第34回開催にあたってのごあいさつと作品講評

ごあいさつ

さっぽろ児童版画コンクールは、地元の小売業の集まりである協同組合日専連札幌が札幌市内の小学校に作品の出品をお声がけし、開催しております。

ご応募いただいた作品の中から、北海道造形教育連盟の先生方に札幌市長賞、札幌市教育長賞などをご選考いただくとともに、優れた作品は全国版画コンクールへ応募し、これまでに文部科学大臣賞などを受賞しております。
34回目となります今年は1,027点とたくさんご応募をいただきました。

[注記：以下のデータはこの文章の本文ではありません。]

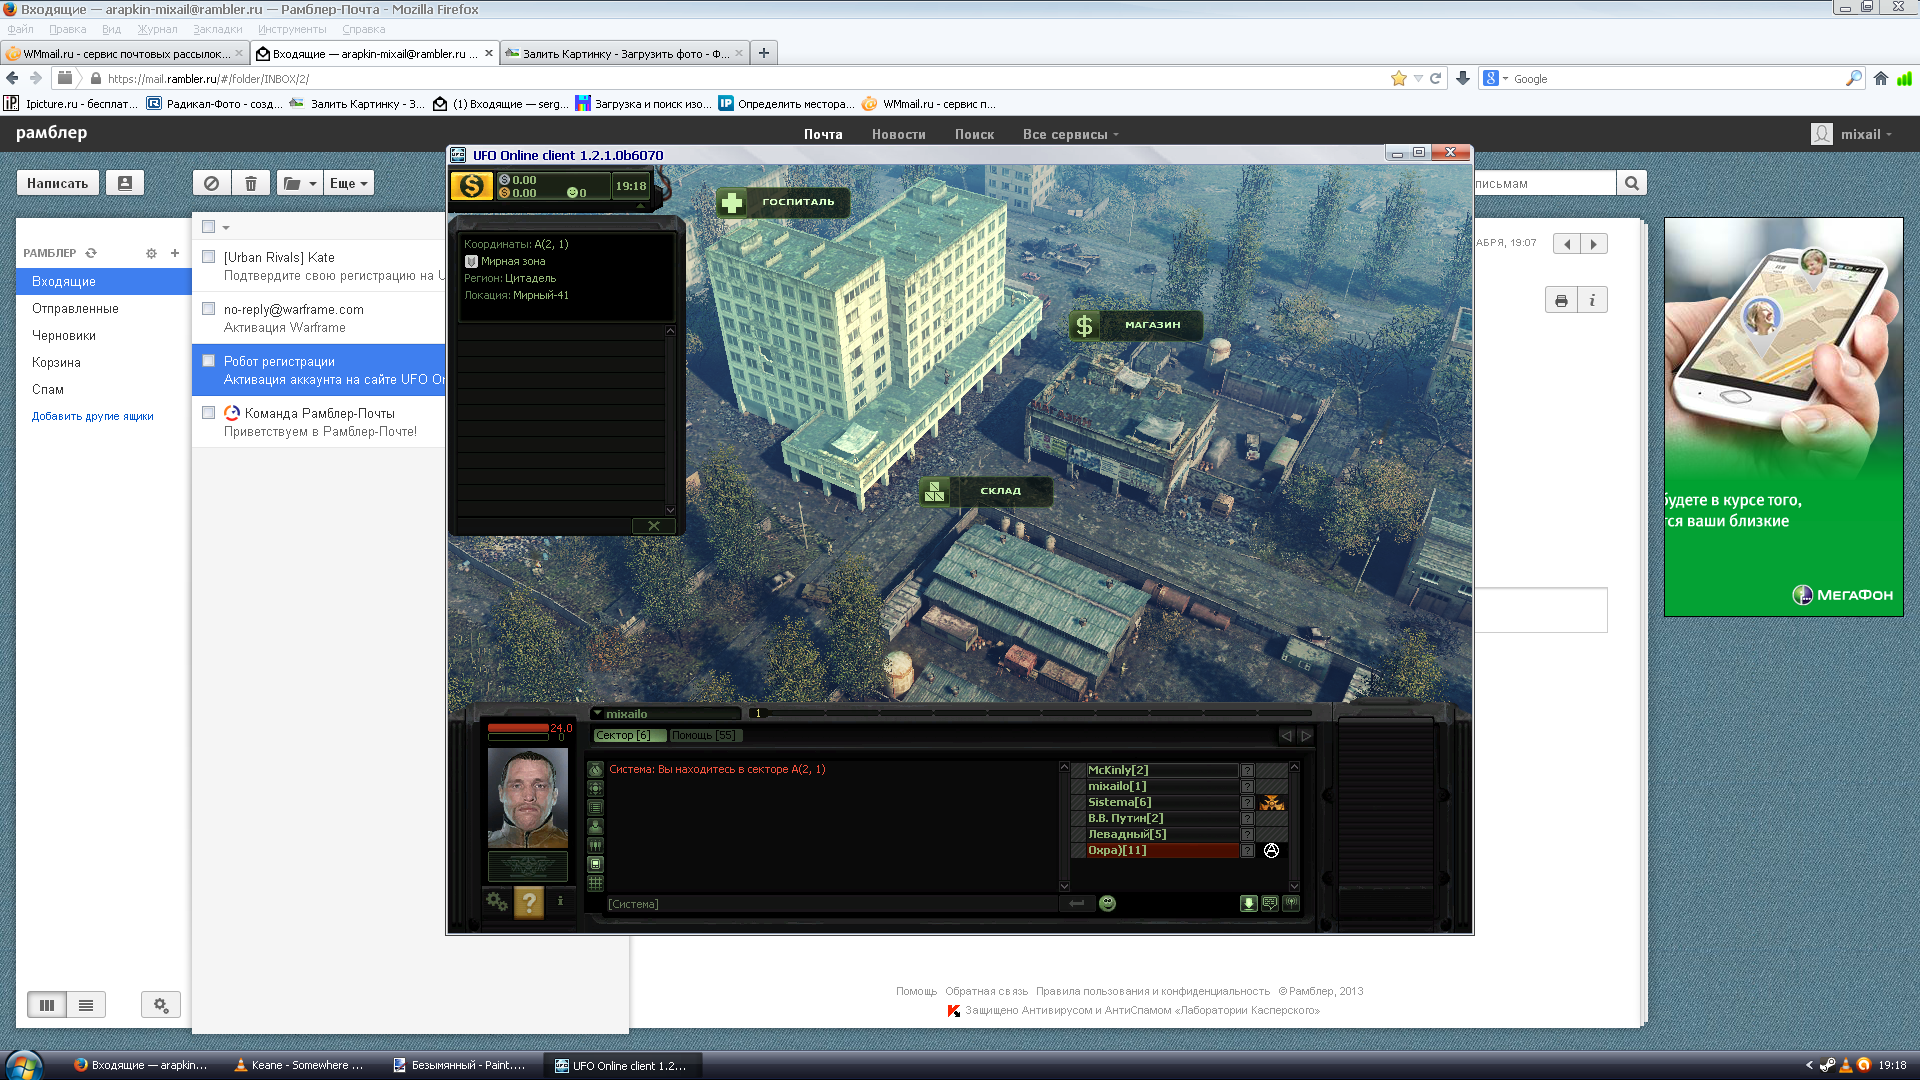The width and height of the screenshot is (1920, 1080).
Task: Open the smiley emoticon picker in chat
Action: pos(1107,903)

これも、ご協力やご協賛をいただいております札幌市、札幌市教育委員会、ぺんてる株式会社様、そして市内の小学校で版画制作をご指導いただく先生には、心より感謝申し上げます。

私ども協同組合日専連札幌は、これからも児童の版画作品を応援してまいりますので、皆様の温かいご支援をお願いいたします

協同組合 日専連札幌
理事長 岩井 久

作品講評

伝統ある「第34回さっぽろ児童版画コンクール」に今年も千点を超える素敵な作品が集まりました。審査をとおして多くの力作の中から、きらりと個性が光り、豊かな感性に目と心が惹きつけられたのがここに掲載された作品です。受賞した皆さんには、自分の作品に自信をもって、これからも表現することを楽しんでいただきたいと思います。

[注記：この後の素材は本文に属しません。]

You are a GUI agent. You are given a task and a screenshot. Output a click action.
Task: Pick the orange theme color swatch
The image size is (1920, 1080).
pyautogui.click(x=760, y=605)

さて、今回、審査を行うにあたり、特に大切にした三つの点について述べたいと思います。
一つ目は、表したいテーマとなる人、もの、出来事などへの感動や作者の思いが伝わってくる作品であることです。
二つ目は、学年に応じた表現方法や素材の組合せ、刷りの繰り返しなど版表現のよさを生かした工夫が見られる作品であることです。
三つ目は、版画特有の白と黒のバランス、色版画や彫り進み版画にある色の濃淡や重なり、そして丁寧な彫りや刷りなど、誠実に制作に取り組まれた作品であることです。
受賞作品はどれも、それぞれの表したいテーマについて、自分と対話しながらいろいろな工夫を凝らし、表現されている作品ばかりでした。

札幌市長賞に選ばれた、本町小学校3年、小中 望結さんの作品『みんな元気に泳ぐ』は、モールやエアキャップなどの身近にある素材の特徴を生かした版によって表現されています。梱包材の鱗や重なりのあるモールの海藻が版独特の表し方になっています。また、一緒に泳ぐ魚やヒトデをクレヨンで加筆し、海の中の楽しさを伝えてくれます。
また、札幌市教育長賞に選ばれた、白石小学校5年、新見 陽菜さんの作品『池の主と白い花』は彫り進み版画の特徴を生かした色の重なりや刷り分けに個性が光る作品となっています。濃淡のある青い池に棲む池の主は、白と黄色の絶妙な重なりやずれによって効果的に表され、画面上部の白い花との美しいコントラストをつくっています。物語が聞こえてくるような雰囲気のある画面構成と版づくり、そして彫り進みながらの丁寧な刷りが素晴らしいです。
この2作品の他にも特別賞受賞作品4点と金銀銅賞、入選、合わせて74点の力作ばかりです。

終わりになりますが、日本の伝統である浮世絵木版画は世界でも高い評価を得ており、木版画の表現は世界に誇れる日本特有の表現方法です。これからも様々な版表現の楽しさにふれ、版を使った表現活動に親しんでいただけますことを心から願っています。